**Extract:**
☆ ☆ ☆ ☆ ☆

# left over materials



## CompleteW&D (May 28, 2011)

We have a project checklist that they must sign along with the contract. Each item that is applicible to their job is checked off and they sign it. So we have never had any "excess materials" problems at all. 

But, like others have said, on a project like Siding, we always leave a piece or two (or whatever is left in an open box) at the end of the job. It should be an expectation on both sides IMHO.


----------



## Five Arrows (Jan 30, 2010)

I echo the sentiments with leaving paint, 2x odds and ends for patches and such. Why would a pro even want h


----------



## Five Arrows (Jan 30, 2010)

Sorry...can't figure out how to edit from my phone. I don't have room to save left overs. They get tossed, returned, given away or go in my fireplace. By the way if you cut up osb and put it in a wood stove. That thing will glow a nice rosie color.

☆ ☆ ☆ ☆ ☆

**Recorded information:**
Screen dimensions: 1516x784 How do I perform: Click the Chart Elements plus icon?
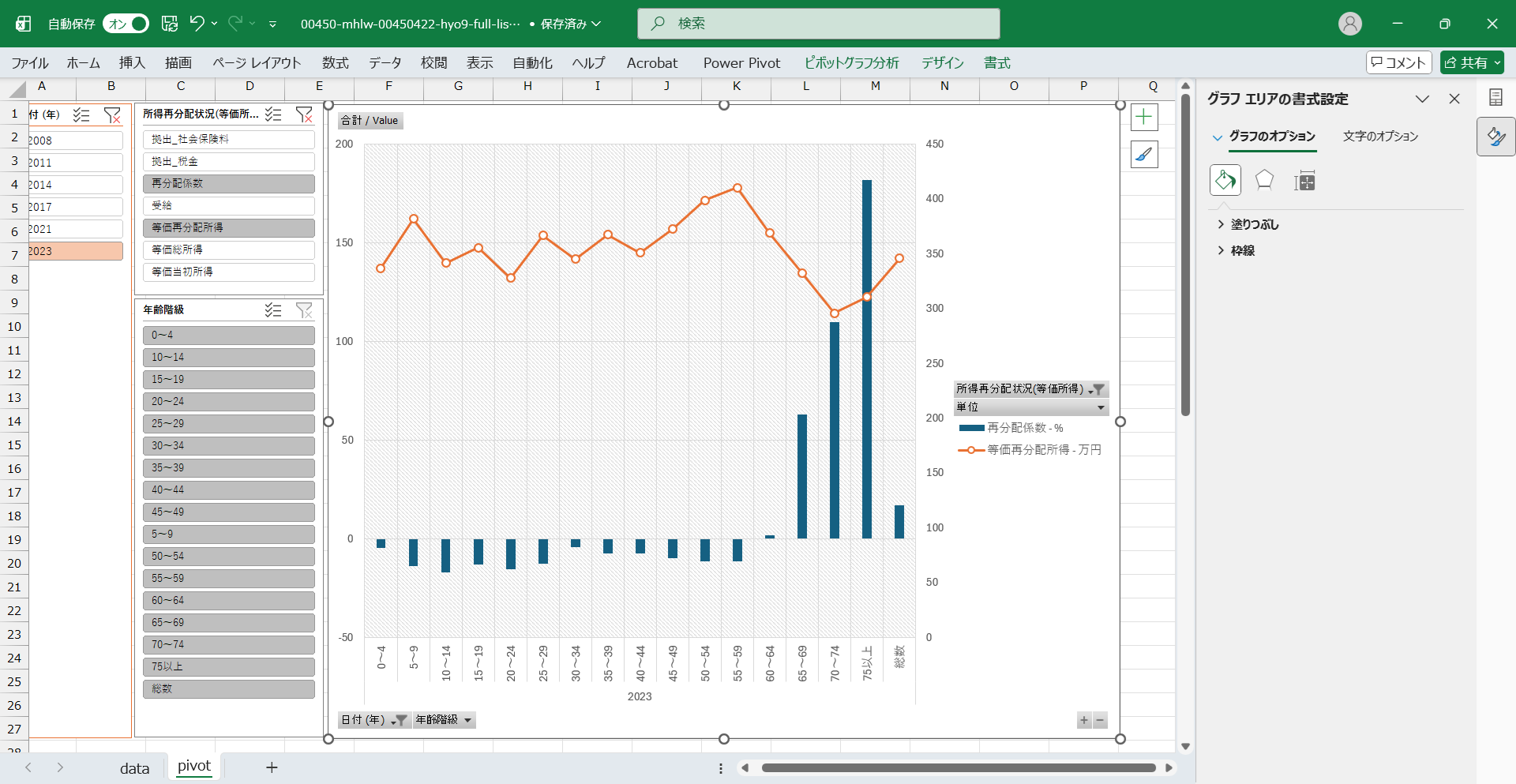click(x=1144, y=118)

☆ ☆ ☆ ☆ ☆

**Written problem A:**
Update the forum thread on leftover materials by giving its text between "I echo the sentiments" and "nice rosie color.", inclusive, with "phone" replaced by "tablet".
**Written problem B:**
Write the next part of the forum thread on leftover materials, picking up after its final sentence.

**Output A:**
I echo the sentiments with leaving paint, 2x odds and ends for patches and such. Why would a pro even want h


----------



## Five Arrows (Jan 30, 2010)

Sorry...can't figure out how to edit from my tablet. I don't have room to save left overs. They get tossed, returned, given away or go in my fireplace. By the way if you cut up osb and put it in a wood stove. That thing will glow a nice rosie color.

**Output B:**
----------



## jhark123 (Aug 26, 2008)

^ I'd leave the osb scraps in the dumpster. There's no telling how that glue might deposit on your chimney.


----------



## larryb (May 23, 2008)

2 The Company has the right to order excess materials. Excess materials may be ordered so as to avoid delays in completing your restoration and will not be charged above the agreed upon total price. All excess materials belong to and will remain the property of the Company. Excess materials withheld from Company will be billed to the person in possession of those excess materials.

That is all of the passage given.